• _WORK TO COMPLETE_
Reproduce the Ambari review request on cluster installation deadlocks below word for word, in full.

--- START EXCERPT TO READ ---

You are viewing a plain text version of this content. The canonical link for it is here.
Posted to dev@ambari.apache.org by Jonathan Hurley <jh...@hortonworks.com> on 2015/02/24 06:36:09 UTC

Review Request 31341: Performance: Cluster Installation Deadlocks When Setting Component States

-----------------------------------------------------------
This is an automatically generated e-mail. To reply, visit:
https://reviews.apache.org/r/31341/
-----------------------------------------------------------

Review request for Ambari, Nate Cole and Tom Beerbower.


Bugs: AMBARI-9761
    https://issues.apache.org/jira/browse/AMBARI-9761


Repository: ambari


Description
-------

Another case of misunderstanding how locks work.

During provisioning of a cluster with at least 200 hosts, Ambari Server becomes unresponsive. Based on the thread dump, there exists a deadlock between:
- Cluster readers
- Cluster writers
- ServiceComponentHost writers

qtp626652285-97   ClusterImpl.convertToResponse() (cluster readLock)

--- END EXCERPT TO READ ---
--- START RECORDED INFORMATION ---

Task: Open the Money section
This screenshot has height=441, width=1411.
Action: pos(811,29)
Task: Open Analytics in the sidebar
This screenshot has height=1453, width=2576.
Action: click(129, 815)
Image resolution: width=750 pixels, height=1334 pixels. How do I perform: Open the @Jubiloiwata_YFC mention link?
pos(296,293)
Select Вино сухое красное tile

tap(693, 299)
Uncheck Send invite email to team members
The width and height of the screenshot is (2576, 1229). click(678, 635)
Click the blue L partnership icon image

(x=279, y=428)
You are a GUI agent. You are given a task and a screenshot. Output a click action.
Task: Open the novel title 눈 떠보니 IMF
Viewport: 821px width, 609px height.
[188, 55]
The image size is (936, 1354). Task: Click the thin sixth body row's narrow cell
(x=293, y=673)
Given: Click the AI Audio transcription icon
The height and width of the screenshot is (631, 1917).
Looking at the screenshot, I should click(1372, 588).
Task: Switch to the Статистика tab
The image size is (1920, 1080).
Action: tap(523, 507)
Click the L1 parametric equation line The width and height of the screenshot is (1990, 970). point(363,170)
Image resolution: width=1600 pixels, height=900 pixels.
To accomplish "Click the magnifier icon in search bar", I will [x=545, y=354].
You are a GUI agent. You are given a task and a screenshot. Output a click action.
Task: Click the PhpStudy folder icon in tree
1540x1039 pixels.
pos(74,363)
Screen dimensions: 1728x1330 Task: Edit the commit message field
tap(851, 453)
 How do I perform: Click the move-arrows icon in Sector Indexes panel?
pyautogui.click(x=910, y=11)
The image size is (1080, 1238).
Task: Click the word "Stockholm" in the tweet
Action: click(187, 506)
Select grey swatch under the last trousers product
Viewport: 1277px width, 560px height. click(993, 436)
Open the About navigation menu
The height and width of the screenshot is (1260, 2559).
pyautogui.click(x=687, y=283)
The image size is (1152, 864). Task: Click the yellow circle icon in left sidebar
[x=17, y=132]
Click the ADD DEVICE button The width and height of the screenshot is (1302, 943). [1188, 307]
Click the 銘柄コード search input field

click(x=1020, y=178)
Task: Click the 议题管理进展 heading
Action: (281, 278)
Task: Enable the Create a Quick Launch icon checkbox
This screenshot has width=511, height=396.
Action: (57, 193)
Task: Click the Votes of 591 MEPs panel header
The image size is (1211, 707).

--- END RECORDED INFORMATION ---

• _RESULT OF THIS EXERCISE_
You are viewing a plain text version of this content. The canonical link for it is here.
Posted to dev@ambari.apache.org by Jonathan Hurley <jh...@hortonworks.com> on 2015/02/24 06:36:09 UTC

Review Request 31341: Performance: Cluster Installation Deadlocks When Setting Component States

-----------------------------------------------------------
This is an automatically generated e-mail. To reply, visit:
https://reviews.apache.org/r/31341/
-----------------------------------------------------------

Review request for Ambari, Nate Cole and Tom Beerbower.


Bugs: AMBARI-9761
    https://issues.apache.org/jira/browse/AMBARI-9761


Repository: ambari


Description
-------

Another case of misunderstanding how locks work.

During provisioning of a cluster with at least 200 hosts, Ambari Server becomes unresponsive. Based on the thread dump, there exists a deadlock between:
- Cluster readers
- Cluster writers
- ServiceComponentHost writers

qtp626652285-97   ClusterImpl.convertToResponse() (cluster readLock)